Tyler School of Art and Architecture students participating in the Holographic Handcraft Workshop built a sculptural prototype using augmented reality technology supplied by industry partner Fologram
In the Tyler School of Art and Architecture’s first-ever Holographic Handcraft Workshop, Tyler School of Art and Architecture students and faculty in five academic programs used augmented reality technology to investigate design solutions for an industry partner Fologram, an Australian software developer. The four-day workshop helped inform the production process on Fologram’s award-winning pavilion at the 2019 Tallinn Architecture Biennale in Estonia and produced a 10-foot-high, sculptural prototype that will be on display at the Cherry Street Pier during the DesignPhiladelphia 2019 festival in early October.
The team of Tyler fabricators assembled the graceful sculpture—made out of 44 two-meter pieces of wood—while wearing Fologram’s augmented reality goggles, which allowed them to visualize a three-dimensional virtual “blueprint” of what they would be building. Students and faculty from Tyler’s Architecture, Ceramics, Glass, Metals/Jewelry/CAD-CAM and Sculpture programs contributed to the project.
The Holographic Handcraft Workshop was the product of an invitation from Andrew John Wit, assistant professor of architecture at Tyler, to Fologram—an Australian firm known for mixed reality applications—to partner on a curriculum-based project.
“We collaborated with [Fologram co-founder] Gwyllim Jahn and [Airbnb technologist] James Pazzi on the design and constraints of the prototype,” Wit said. “Fologram developed the software and computational model while Tyler explored fabrication techniques and feasibility. Through the proprietary HoloLens augmented reality headset, the build team was able to directly translate the prototype design from digital space to the physical, without the use of a single drawing.”
The creation of Tyler’s prototype sculpture helped inform the fabrication processes used for Fologram’s “Steampunk” pavilion at the Tallin Architecture Biennale (TAB), which consists of 250 12-meter wooden pieces. “Steampunk” won TAB’s 2019 Huts and Habitats competition and will be display at the Museum of Estonian Architecture through November 17, 2019. As part of DesignPhiladelphia 2019, the sculpture will be on exhibit October 2–13, 2019, at the Cherry Street Pier (121 N. Christopher Columbus Blvd.).
Using augmented reality is “kind of like ‘IKEA-izing’ the assembly,” said Christopher McAdams, an assistant professor of instruction in Tyler’s Architecture Program. “You’re working in real-time through the goggles, which shares layers of information in front of you. You make what you see.”
“Augmented reality is revolutionizing the building industry,” McAdams continued. “This project is something that couldn’t have been described through conventional architectural drawings. Exposing students to these new tools and a project with this level of sophistication will be a tremendous advantage for their future careers.”

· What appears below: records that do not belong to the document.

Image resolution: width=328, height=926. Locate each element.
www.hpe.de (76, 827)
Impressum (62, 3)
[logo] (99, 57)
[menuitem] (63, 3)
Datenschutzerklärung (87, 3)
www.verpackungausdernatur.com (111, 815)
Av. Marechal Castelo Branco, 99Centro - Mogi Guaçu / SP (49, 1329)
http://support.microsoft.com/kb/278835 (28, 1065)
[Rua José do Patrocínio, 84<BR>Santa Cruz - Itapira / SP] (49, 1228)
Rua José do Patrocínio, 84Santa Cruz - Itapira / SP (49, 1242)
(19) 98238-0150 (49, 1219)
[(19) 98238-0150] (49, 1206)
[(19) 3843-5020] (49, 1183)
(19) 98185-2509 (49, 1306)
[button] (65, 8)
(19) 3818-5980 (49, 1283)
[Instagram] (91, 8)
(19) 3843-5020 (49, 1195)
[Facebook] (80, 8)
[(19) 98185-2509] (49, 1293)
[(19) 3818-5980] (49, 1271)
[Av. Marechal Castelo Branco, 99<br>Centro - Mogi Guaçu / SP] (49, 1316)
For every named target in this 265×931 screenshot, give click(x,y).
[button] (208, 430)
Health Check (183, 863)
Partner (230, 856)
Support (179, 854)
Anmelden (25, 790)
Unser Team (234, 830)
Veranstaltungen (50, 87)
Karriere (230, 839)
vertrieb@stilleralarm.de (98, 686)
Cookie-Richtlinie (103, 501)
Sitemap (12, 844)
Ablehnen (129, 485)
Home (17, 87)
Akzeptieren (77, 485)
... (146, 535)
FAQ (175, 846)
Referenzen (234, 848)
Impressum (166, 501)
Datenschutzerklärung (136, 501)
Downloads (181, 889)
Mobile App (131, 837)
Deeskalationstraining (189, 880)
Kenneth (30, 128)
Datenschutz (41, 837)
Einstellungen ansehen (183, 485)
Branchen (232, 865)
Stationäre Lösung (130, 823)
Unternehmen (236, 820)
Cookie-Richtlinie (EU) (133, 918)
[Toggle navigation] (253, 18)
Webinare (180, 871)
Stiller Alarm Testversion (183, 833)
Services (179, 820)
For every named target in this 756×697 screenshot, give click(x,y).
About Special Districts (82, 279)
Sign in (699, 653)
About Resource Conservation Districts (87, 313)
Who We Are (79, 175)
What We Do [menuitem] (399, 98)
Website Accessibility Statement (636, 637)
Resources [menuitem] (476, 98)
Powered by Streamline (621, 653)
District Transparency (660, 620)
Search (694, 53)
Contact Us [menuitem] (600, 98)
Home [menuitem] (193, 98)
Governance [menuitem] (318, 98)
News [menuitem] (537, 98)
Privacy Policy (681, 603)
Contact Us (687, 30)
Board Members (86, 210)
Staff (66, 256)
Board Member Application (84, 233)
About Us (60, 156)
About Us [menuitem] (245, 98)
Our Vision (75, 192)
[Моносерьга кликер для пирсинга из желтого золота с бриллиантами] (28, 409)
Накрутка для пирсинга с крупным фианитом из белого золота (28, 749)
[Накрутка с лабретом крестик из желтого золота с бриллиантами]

“Not only that,” Wit added, “but interdisciplinarity is important to architecture. For example, we couldn’t have done this project without [Tyler Sculpture faculty member] Tim Rusterholz. We can accomplish much more when we work outside our disciplines and play to each other’s professional and creative strengths.”
Rusterholz and students in Tyler’s studio art disciplines, who have experience with woodshop tools, helped lead the construction of the sculpture through the creation of jigs and the use of power and hand tools. Conversely, the architecture faculty and students were well-versed in the lexicon of planning as well as the processing of digital, 3-D models.
At any given moment during the workshop, a different student would step up and lead the group to help advance the project. In this fashion, Tyler students replicated actual professional scenarios, exchanging ideas, contributing strengths and collectively troubleshooting in order to accomplish the dynamic end result.